__PROVIDED RECORDS__:
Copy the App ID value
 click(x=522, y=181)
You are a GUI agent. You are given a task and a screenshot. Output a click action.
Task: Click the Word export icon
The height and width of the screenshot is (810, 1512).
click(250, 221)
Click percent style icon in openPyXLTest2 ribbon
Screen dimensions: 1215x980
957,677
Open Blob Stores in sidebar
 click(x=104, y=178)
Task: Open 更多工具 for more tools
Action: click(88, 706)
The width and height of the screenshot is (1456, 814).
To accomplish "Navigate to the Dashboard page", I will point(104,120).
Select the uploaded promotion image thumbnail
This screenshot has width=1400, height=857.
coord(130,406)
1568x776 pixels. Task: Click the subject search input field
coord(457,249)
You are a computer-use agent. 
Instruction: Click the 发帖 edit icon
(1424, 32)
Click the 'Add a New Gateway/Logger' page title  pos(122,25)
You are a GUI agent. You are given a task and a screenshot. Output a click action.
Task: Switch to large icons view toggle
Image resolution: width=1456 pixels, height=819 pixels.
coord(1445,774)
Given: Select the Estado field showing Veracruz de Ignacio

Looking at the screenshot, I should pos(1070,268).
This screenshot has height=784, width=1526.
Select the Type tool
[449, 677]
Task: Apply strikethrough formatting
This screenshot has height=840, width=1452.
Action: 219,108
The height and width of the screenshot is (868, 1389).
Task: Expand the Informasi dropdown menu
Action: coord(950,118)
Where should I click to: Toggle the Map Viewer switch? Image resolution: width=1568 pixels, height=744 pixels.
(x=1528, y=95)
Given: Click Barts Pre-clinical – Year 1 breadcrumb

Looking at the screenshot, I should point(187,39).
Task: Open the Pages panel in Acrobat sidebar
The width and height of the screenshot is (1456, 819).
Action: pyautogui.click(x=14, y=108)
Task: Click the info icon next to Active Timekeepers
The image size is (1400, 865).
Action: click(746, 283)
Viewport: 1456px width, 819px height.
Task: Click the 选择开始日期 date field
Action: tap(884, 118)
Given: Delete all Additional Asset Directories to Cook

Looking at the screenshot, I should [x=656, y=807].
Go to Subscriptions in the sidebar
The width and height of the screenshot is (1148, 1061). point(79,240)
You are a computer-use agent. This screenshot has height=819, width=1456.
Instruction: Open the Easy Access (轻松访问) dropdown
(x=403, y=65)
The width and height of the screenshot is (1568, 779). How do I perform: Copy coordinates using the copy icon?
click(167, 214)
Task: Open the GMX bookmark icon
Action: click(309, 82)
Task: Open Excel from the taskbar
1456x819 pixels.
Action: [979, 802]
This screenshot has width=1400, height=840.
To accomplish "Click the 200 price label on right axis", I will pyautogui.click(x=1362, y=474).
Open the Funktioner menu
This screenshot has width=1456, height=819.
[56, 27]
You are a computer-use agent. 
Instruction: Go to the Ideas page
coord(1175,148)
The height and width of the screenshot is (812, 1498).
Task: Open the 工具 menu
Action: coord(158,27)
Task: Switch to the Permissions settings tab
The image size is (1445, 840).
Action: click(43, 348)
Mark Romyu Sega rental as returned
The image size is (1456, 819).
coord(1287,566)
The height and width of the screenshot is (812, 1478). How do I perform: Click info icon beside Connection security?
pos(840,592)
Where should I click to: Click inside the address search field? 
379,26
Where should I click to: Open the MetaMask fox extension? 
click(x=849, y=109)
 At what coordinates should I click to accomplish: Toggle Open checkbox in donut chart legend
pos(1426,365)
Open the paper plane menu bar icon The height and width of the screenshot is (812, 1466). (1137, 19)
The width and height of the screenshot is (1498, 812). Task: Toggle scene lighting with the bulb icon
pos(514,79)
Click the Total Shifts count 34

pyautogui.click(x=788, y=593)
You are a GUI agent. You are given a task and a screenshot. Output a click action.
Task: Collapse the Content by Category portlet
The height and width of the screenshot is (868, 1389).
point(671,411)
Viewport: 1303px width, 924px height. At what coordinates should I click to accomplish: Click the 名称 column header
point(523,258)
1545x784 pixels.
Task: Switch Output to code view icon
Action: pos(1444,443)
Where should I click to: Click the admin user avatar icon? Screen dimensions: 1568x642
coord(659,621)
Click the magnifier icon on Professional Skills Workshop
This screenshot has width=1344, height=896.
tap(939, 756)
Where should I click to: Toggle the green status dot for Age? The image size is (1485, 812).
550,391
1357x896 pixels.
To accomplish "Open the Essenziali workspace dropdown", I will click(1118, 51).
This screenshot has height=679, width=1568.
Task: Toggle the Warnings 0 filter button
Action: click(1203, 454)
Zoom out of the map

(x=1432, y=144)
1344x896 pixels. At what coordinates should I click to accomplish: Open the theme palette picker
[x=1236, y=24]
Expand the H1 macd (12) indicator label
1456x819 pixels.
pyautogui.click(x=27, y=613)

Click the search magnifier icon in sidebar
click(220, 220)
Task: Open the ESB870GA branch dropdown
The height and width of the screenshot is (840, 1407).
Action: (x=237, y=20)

__DIRECTIONS FOR THIS TASK__: For each record above, print an exact copy.

__ANSWER BOX__:
Copy the App ID value
 click(x=522, y=181)
You are a GUI agent. You are given a task and a screenshot. Output a click action.
Task: Click the Word export icon
The height and width of the screenshot is (810, 1512).
click(250, 221)
Click percent style icon in openPyXLTest2 ribbon
Screen dimensions: 1215x980
957,677
Open Blob Stores in sidebar
 click(x=104, y=178)
Task: Open 更多工具 for more tools
Action: click(88, 706)
The width and height of the screenshot is (1456, 814).
To accomplish "Navigate to the Dashboard page", I will point(104,120).
Select the uploaded promotion image thumbnail
This screenshot has width=1400, height=857.
coord(130,406)
1568x776 pixels. Task: Click the subject search input field
coord(457,249)
You are a computer-use agent. 
Instruction: Click the 发帖 edit icon
(1424, 32)
Click the 'Add a New Gateway/Logger' page title  pos(122,25)
You are a GUI agent. You are given a task and a screenshot. Output a click action.
Task: Switch to large icons view toggle
Image resolution: width=1456 pixels, height=819 pixels.
coord(1445,774)
Given: Select the Estado field showing Veracruz de Ignacio

Looking at the screenshot, I should pos(1070,268).
This screenshot has height=784, width=1526.
Select the Type tool
[449, 677]
Task: Apply strikethrough formatting
This screenshot has height=840, width=1452.
Action: 219,108
The height and width of the screenshot is (868, 1389).
Task: Expand the Informasi dropdown menu
Action: coord(950,118)
Where should I click to: Toggle the Map Viewer switch? Image resolution: width=1568 pixels, height=744 pixels.
(x=1528, y=95)
Given: Click Barts Pre-clinical – Year 1 breadcrumb

Looking at the screenshot, I should point(187,39).
Task: Open the Pages panel in Acrobat sidebar
The width and height of the screenshot is (1456, 819).
Action: pyautogui.click(x=14, y=108)
Task: Click the info icon next to Active Timekeepers
The image size is (1400, 865).
Action: click(746, 283)
Viewport: 1456px width, 819px height.
Task: Click the 选择开始日期 date field
Action: tap(884, 118)
Given: Delete all Additional Asset Directories to Cook

Looking at the screenshot, I should [x=656, y=807].
Go to Subscriptions in the sidebar
The width and height of the screenshot is (1148, 1061). point(79,240)
You are a computer-use agent. This screenshot has height=819, width=1456.
Instruction: Open the Easy Access (轻松访问) dropdown
(x=403, y=65)
The width and height of the screenshot is (1568, 779). How do I perform: Copy coordinates using the copy icon?
click(167, 214)
Task: Open the GMX bookmark icon
Action: click(309, 82)
Task: Open Excel from the taskbar
1456x819 pixels.
Action: [979, 802]
This screenshot has width=1400, height=840.
To accomplish "Click the 200 price label on right axis", I will pyautogui.click(x=1362, y=474).
Open the Funktioner menu
This screenshot has width=1456, height=819.
[56, 27]
You are a computer-use agent. 
Instruction: Go to the Ideas page
coord(1175,148)
The height and width of the screenshot is (812, 1498).
Task: Open the 工具 menu
Action: coord(158,27)
Task: Switch to the Permissions settings tab
The image size is (1445, 840).
Action: click(43, 348)
Mark Romyu Sega rental as returned
The image size is (1456, 819).
coord(1287,566)
The height and width of the screenshot is (812, 1478). How do I perform: Click info icon beside Connection security?
pos(840,592)
Where should I click to: Click inside the address search field? 
379,26
Where should I click to: Open the MetaMask fox extension? 
click(x=849, y=109)
 At what coordinates should I click to accomplish: Toggle Open checkbox in donut chart legend
pos(1426,365)
Open the paper plane menu bar icon The height and width of the screenshot is (812, 1466). (1137, 19)
The width and height of the screenshot is (1498, 812). Task: Toggle scene lighting with the bulb icon
pos(514,79)
Click the Total Shifts count 34

pyautogui.click(x=788, y=593)
You are a GUI agent. You are given a task and a screenshot. Output a click action.
Task: Collapse the Content by Category portlet
The height and width of the screenshot is (868, 1389).
point(671,411)
Viewport: 1303px width, 924px height. At what coordinates should I click to accomplish: Click the 名称 column header
point(523,258)
1545x784 pixels.
Task: Switch Output to code view icon
Action: pos(1444,443)
Where should I click to: Click the admin user avatar icon? Screen dimensions: 1568x642
coord(659,621)
Click the magnifier icon on Professional Skills Workshop
This screenshot has width=1344, height=896.
tap(939, 756)
Where should I click to: Toggle the green status dot for Age? The image size is (1485, 812).
550,391
1357x896 pixels.
To accomplish "Open the Essenziali workspace dropdown", I will click(1118, 51).
This screenshot has height=679, width=1568.
Task: Toggle the Warnings 0 filter button
Action: click(1203, 454)
Zoom out of the map

(x=1432, y=144)
1344x896 pixels. At what coordinates should I click to accomplish: Open the theme palette picker
[x=1236, y=24]
Expand the H1 macd (12) indicator label
1456x819 pixels.
pyautogui.click(x=27, y=613)

Click the search magnifier icon in sidebar
click(220, 220)
Task: Open the ESB870GA branch dropdown
The height and width of the screenshot is (840, 1407).
Action: (x=237, y=20)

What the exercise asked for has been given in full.